◆ **The data**:
——————————
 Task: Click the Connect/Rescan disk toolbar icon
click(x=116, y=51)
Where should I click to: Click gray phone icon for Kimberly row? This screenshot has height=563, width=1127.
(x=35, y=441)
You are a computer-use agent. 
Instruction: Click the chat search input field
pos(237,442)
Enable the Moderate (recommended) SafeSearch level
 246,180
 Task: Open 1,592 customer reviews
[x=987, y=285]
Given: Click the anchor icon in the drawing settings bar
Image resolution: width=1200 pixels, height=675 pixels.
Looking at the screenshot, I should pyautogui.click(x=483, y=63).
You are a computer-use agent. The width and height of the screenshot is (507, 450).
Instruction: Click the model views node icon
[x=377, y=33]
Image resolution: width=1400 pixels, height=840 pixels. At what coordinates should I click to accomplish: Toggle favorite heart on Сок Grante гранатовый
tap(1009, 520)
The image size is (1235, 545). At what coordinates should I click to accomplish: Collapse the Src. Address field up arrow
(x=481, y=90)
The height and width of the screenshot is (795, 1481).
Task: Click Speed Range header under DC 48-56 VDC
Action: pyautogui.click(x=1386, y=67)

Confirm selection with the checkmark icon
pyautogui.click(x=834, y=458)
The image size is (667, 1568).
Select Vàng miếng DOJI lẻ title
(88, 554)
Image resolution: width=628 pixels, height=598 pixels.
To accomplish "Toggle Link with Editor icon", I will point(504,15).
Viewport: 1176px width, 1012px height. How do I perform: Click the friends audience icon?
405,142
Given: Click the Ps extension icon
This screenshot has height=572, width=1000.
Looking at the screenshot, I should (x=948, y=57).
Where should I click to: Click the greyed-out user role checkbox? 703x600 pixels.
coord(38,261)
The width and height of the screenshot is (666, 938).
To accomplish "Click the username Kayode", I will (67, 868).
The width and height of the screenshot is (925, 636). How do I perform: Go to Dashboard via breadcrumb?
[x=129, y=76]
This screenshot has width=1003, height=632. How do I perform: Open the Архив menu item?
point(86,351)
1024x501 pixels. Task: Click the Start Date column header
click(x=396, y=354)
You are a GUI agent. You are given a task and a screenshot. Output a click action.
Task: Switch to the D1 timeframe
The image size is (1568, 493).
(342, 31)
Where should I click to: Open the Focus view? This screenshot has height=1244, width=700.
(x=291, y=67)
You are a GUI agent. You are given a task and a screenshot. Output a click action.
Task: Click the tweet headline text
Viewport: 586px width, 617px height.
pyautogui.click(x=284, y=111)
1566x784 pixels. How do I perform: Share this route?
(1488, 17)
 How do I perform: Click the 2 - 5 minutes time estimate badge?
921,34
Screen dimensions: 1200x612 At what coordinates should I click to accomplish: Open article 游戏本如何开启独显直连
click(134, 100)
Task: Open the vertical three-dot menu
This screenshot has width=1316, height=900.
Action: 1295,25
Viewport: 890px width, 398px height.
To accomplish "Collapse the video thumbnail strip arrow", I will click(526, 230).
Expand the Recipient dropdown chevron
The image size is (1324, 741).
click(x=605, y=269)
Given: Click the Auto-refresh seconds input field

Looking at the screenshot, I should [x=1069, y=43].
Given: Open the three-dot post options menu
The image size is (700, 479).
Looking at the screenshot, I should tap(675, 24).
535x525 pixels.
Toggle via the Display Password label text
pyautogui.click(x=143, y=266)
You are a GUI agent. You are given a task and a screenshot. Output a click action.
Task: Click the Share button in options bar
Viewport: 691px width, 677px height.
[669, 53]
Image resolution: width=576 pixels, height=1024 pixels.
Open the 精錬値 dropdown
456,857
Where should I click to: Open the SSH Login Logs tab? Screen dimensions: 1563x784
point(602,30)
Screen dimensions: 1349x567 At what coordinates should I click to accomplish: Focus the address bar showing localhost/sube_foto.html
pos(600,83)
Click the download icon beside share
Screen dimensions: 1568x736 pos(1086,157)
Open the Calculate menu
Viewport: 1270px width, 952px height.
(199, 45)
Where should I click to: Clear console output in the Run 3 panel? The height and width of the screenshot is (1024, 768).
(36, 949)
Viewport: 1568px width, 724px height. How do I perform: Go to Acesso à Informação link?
——————————
◆ **What you need to do**:
Among the records above, extract exactly the lines from the line with "Screen dimensions: 1200x612" to the line with "Viewport: 890px width, 398px height.", both lines included, and leave out the rest.

◆ **Solution to this task**:
Screen dimensions: 1200x612 At what coordinates should I click to accomplish: Open article 游戏本如何开启独显直连
click(134, 100)
Task: Open the vertical three-dot menu
This screenshot has width=1316, height=900.
Action: 1295,25
Viewport: 890px width, 398px height.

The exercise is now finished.